Our shamrock is experiencing a phase of luxuriant growth and blossoming. It has given me many hours of pondering, shooting and playing with the varied blossoms that pop up and which last about 1 – 1.5 weeks. The other day I set the camera up and started it on the task of taking a photo every 15 seconds as a group of blooms opened up…. or were supposed to. Turns out it was too cloudy and dull to really get the blossoms to expand as anticipated. I took 2600 files and made a small movie. If you’re interested you can find the 1.5 minute production here. Be gentle with me, please…. I know it isn’t real exciting or necessarily well done. Ya’ll know that I learn by doing…over and over and over it seems.
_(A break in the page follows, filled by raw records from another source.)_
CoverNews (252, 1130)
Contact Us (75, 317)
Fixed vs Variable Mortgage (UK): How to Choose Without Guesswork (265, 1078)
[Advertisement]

I’ve been reading another book about nature photography and was impressed with the author’s presentation of blossoms against a white background. My first thought was that he was cutting them out and compositing them in a Photoshop file. Turns out that the “on white” product is actually done in the field and totally in-camera. It’s all about a white background and light thereon. I don’t have the plexiglass that he uses in the field but I can sure make a white background using a small softbox and a speedlight. I’m pretty content with this collection of images of our shamrock. A few technical issues but overall the technique will get used quite a bit as spring brings blossoms to the Cascades. It will, won’t it? Please!
Our bleeding hearts are getting ready for their annual posing session. I’ve done black and green backgrounds in the past. This year will see some white as well.